Sometimes, there’s nothing better than reading and talking about a wholesome and sensitive new piece of writing and that is what I’m going to do in this review. The Junction is the first graphic novel produced by Canadian animator and illustrator Norm Konyu. The comic book is currently crowdfunding on Kickstarter.
The Junction tells the story of Lucas Jones, an 11-year-old boy who disappears in 1984 from Medford, his home town. In 1996 Lucas finally finds his way back home. His aunt and uncle are ecstatic to have him back, but the local police is more wary of him. In fact, Lucas should be a 23 years old man but he hasn’t aged a bit; he still looks like the day he disappeared 12 years ago. The police and a therapist start investigating Lucas’ case. Lucas is reluctant to share his journey, but we find out that he spent the last 12 years in a mysterious place called Kirby Junction.
The story doesn’t have a linear narrative; on the contrary the author had the brilliant idea to employ different storytelling techniques. We see the story through diary pages, psychology sessions and conversations between detectives. The thriller element of this work derives from the fact that the reader has no idea how to distinguish what is real and what is the product of Lucas’ mind; we have to study the clues along with the police in order to solve the mystery. Sometimes this kind of storytelling can be very confusing to the reader, or at least hard to follow, but Konyu’s mastery is in being able to use this structure and make it flowing and entertaining.
The author also does a good job with avoiding unnecessary exposition through dialogue. Comic books are a visual medium as much as films, TV shows and stage plays; actions and events should be shown as much as possible rather than be talked about or being discussed between characters.
The only thing I found unnecessary was in the very first few pages of the comic, where Lucas is at the police station and a detective tells him that he was away for a very long time and that he hasn’t aged since the day of his disappearance. I think it would have made me more curious to discover why the chief of the police insisted on interrogating what seems a regular 11 years old in the middle of the night, instead of letting him go home and spend time with his family. This is a minor thing though, and it doesn’t affect the quality of the piece.

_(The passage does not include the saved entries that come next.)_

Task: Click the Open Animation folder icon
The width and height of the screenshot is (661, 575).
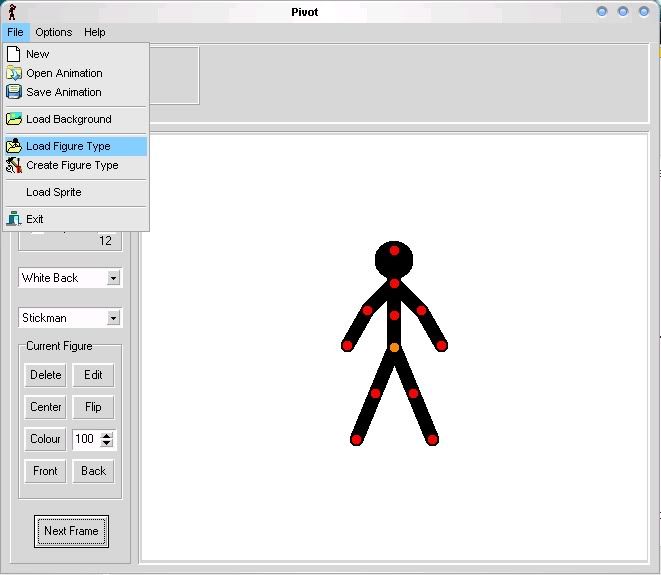Action: point(14,73)
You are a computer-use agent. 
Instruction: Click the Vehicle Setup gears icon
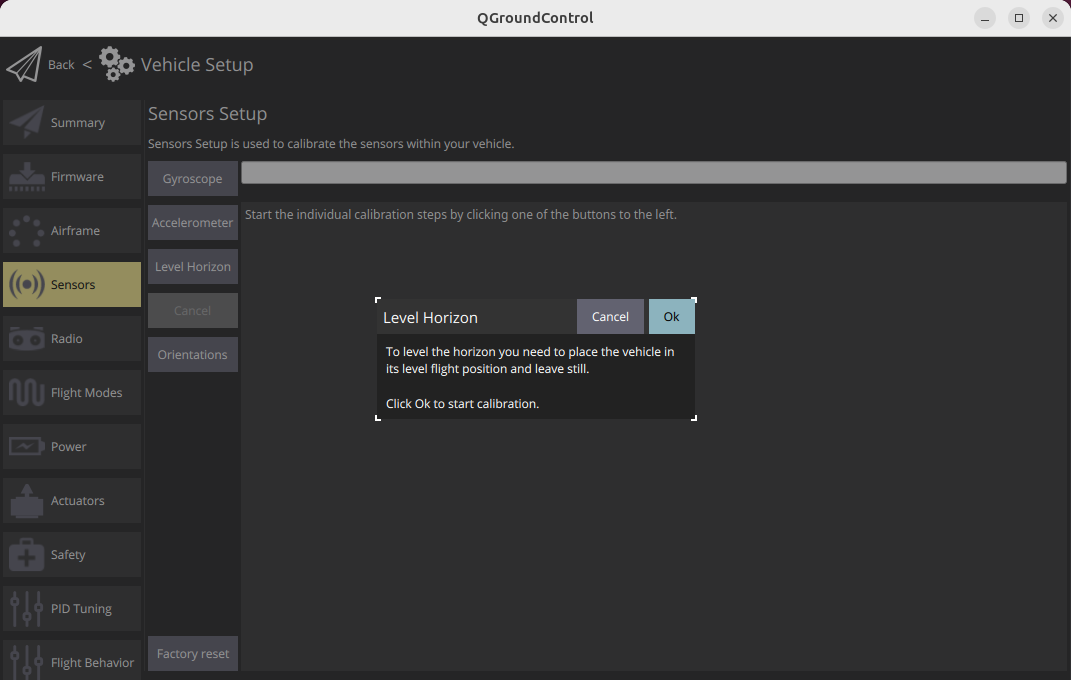click(x=116, y=64)
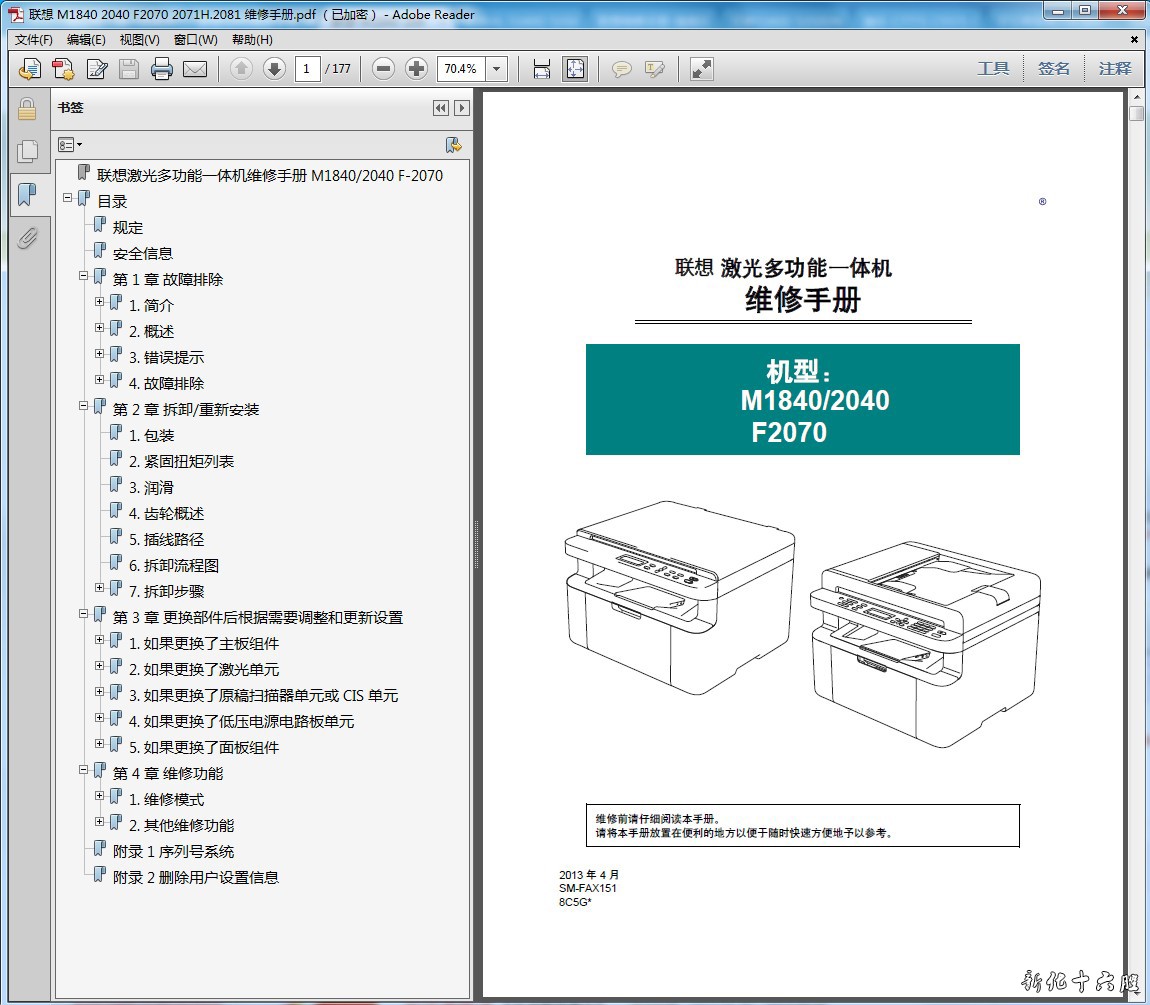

I can’t say too much about the plot without giving too much away, but I can say the main themes we deal with are grief and loss. This story turns out to be much more than just Lucas’ disappearing mystery; you end up caring for every character. None of the characters, not even the minor ones are two dimensional or superficially constructed; every single one serves a purpose to the plot and in exploring these themes. Grief and loss are explored in such a sensitive fashion that I can imagine reading this with a child. To be honest, the whole graphic novel reminds me of a children’s book.
The artwork is memorable, mainly because it strikes you with the expressiveness of its background brushstrokes. However, it doesn’t look chaotic and unclear, because the characters have a very clean and clear silhouettes. They are highly stylised, almost cubist. The only possible criticism that I can make is that the characters’ faces are too rigid and expressionless; this can make them look distant and monotonous. However, not having distracting faces can help the reader focusing more on the narrative. Said so, The Junction possesses a prevalent gothic element to it. The book reminds me of Tim Burton‘s film Big Fish, for its combination of realism and surrealism.
I spent the majority of my school years studying writing and storytelling. One of the first things that my writing teacher taught me was something about endings and readers. You don’t give your readers what they want; you give them what they need. When I say “need” I mean closure or acceptance. I think this principle describes perfectly the ending of The Junction; we’re given closure, what we need. I do recommend reading The Junction. I found it poignant and addictive, and I was on the edge of my seat for the whole time I was reading it. Norm Konyu could have not written a better piece of work for his debut as a graphic novelist.